Die Einschlusskriterien für Daten in die Analyse waren eine Schwangerschaft der Frau nach 1980 und die Diagnose eines PPGL vor oder während der Schwangerschaft oder innerhalb von zwölf Monaten nach der Geburt. Die Ergebnisse von Interesse waren der Tod der Mutter oder des Fötus sowie schwere kardiovaskuläre Komplikationen aufgrund des Katecholaminüberschusses bei der Mutter. Variablen, die möglicherweise mit diesen Ergebnissen in Verbindung stehen konnten, wurden durch logistische Regression bewertet.
Ergebnisse
Sieben Studien (Berichte über 63 Schwangerschaften bei 55 Patientinnen) aus der systematischen Überprüfung der Literatur erfüllten die Einschlusskriterien und waren von angemessener Qualität. Datensätze zu weiteren 197 Schwangerschaften bei 186 Patientinnen wurden im International Pheochromocytoma and Pregnancy Registry identifiziert.
Nach dem Ausschluss von 11 Datensätzen zu Schwangerschaften aufgrund möglicher Überschneidungen umfasste die endgültige Kohorte 249 Schwangerschaften bei 232 Patientinnen mit PPGL. Die Diagnose PPGL wurde bei 37 (15%) Schwangerschaften vor, bei 134 (54%) Schwangerschaften während und bei 78 (31%) Schwangerschaften nach der Entbindung gestellt.
Bei 95 von 144 Patientinnen (66%), die sich einem genetischen Test unterzogen hatten, wurde eine genetische Veranlagung für ein Phäochromozytom festgestellt. Nicht erkannte PPGL während der Schwangerschaft (Odds Ratio [OR] 27,0; 95%-Konfidenzintervall [KI] 3,5 - 3.473,1), Bauch- oder Beckentumorlokalisation (OR 11,3; 1,5 - 1.440,5) und ein Katecholaminüberschuss, der mindestens zehnmal die Obergrenze des Normalbereichs überstieg (OR 4,7; 1,8 - 13,8), waren mit unerwünschten Ergebnissen verbunden.

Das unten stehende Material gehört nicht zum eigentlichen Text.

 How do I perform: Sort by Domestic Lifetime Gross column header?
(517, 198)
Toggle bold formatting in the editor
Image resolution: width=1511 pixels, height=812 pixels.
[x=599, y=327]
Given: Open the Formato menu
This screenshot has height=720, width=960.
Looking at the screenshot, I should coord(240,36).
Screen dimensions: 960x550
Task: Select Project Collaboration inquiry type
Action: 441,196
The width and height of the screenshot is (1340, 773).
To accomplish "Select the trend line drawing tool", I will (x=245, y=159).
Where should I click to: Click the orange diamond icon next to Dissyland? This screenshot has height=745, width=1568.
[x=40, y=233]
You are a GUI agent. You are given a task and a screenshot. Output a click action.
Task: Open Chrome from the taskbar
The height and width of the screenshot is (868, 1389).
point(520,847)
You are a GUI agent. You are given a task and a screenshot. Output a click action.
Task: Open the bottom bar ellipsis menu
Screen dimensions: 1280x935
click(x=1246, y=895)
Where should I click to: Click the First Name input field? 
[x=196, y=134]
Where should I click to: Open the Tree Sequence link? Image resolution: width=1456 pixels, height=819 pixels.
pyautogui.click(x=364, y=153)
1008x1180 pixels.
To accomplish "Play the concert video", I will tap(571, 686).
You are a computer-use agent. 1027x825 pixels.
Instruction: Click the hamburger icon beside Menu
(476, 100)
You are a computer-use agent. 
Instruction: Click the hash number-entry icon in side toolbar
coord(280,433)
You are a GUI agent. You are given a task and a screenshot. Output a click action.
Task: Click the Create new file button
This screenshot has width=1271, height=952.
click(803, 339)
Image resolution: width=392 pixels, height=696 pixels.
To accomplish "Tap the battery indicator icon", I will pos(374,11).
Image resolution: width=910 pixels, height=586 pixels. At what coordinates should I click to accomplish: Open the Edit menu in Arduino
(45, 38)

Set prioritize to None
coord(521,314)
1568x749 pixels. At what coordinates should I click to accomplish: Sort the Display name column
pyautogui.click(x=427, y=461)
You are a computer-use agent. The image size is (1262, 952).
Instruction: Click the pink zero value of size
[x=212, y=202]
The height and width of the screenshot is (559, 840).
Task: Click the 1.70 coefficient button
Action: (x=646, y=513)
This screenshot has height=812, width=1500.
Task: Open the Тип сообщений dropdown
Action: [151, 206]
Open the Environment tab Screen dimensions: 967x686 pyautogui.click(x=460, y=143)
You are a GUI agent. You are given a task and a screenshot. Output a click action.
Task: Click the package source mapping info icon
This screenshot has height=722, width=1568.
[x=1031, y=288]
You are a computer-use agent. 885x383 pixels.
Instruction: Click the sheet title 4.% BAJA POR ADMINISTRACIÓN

Bei Patientinnen, bei denen während der Schwangerschaft eine Diagnose gestellt wurde, war die Therapie mit einer α-adrenergen Blockade mit weniger unerwünschten Ergebnissen verbunden (OR 3,6; 1,1 - 13,2 für keine α-adrenerge Blockade gegenüber einer α-adrenergen Blockade). Eine Operation während der Schwangerschaft war nicht mit besseren Therapieergebnissen verbunden (OR 0,9; 0,3 - 3,9 für keine Operation vs. Operation).
Fazit
Die Studienautoren identifizierten ein nicht erkanntes und unbehandeltes PPGL als großes Risiko für mütterliche oder fetale Komplikationen in der Schwangerschaft. Eine angemessene Erkennung und Beratung von Frauen vor der Menopause, bei denen ein Risiko für PPGL besteht, könnte unerwünschte Folgen während einer Schwangerschaft verhindern.
Die Studie wurden von den US-amerikanischen National Institutes of Health (NIH) finanziert.